Both Skinner & Harlow’s approaches were based on the previous works by other psychologists. The works of Edward Thorndike and Ivan Pavlov, provided a historical context for Skinner’s later work (Toates, 2010, p158). Skinner favoured J. B Watson’s concept that psychology isn’t necessarily what someone’s mental processes and what happens in a person’s mind, but rather something that’s observable and measurable behaviour (Brace and Byford, 2010 p271) and wanted to pursue it further.
Harlow was similar in the sense that his research was influenced by the scientist John Bowlby who sought to show that the attachment and bond of a parent and its child was not cupboard love but the provision of comfort (Brace and Byford, 2010 p272). Harlow was also influenced by ethologists work who investigating things such as imprinting and attachments in non-human species such as birds.
Now although both Skinner and Harlow sought to examine the behaviour of humans, both had a slightly different focus with their aims. Skinner for instance wanted to break away from subjective focuses and prove theories through observable data collecting. He wanted to explore instrumental conditioning where the outcome of the situation is dependent on the behaviour of the participant (Toates, 2010, p162).

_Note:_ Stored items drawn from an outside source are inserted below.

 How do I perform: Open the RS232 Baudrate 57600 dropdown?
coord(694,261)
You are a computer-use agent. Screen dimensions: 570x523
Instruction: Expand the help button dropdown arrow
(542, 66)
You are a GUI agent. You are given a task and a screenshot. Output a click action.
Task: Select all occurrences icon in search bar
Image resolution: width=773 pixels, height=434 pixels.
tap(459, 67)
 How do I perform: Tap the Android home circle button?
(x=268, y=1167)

Harlow however, sought to explore a different aspect of behaviour, that of attachment. As mentioned before, at the time one of the main theories for the bond between a parent and its child was the mental process of cupboard love (provision of food). Harlow wanted to test this theory and see if this bond of attachment was not cupboard love but was in fact down to ‘innate tendencies to be attached to stimuli that possess certain properties’ (Custance, 2010, p201). Harlow hypothesised that the provision of food was to be less of an important factor in the bond of the baby and its mother than tactile qualities of stimuli (Custance, 2010, p202).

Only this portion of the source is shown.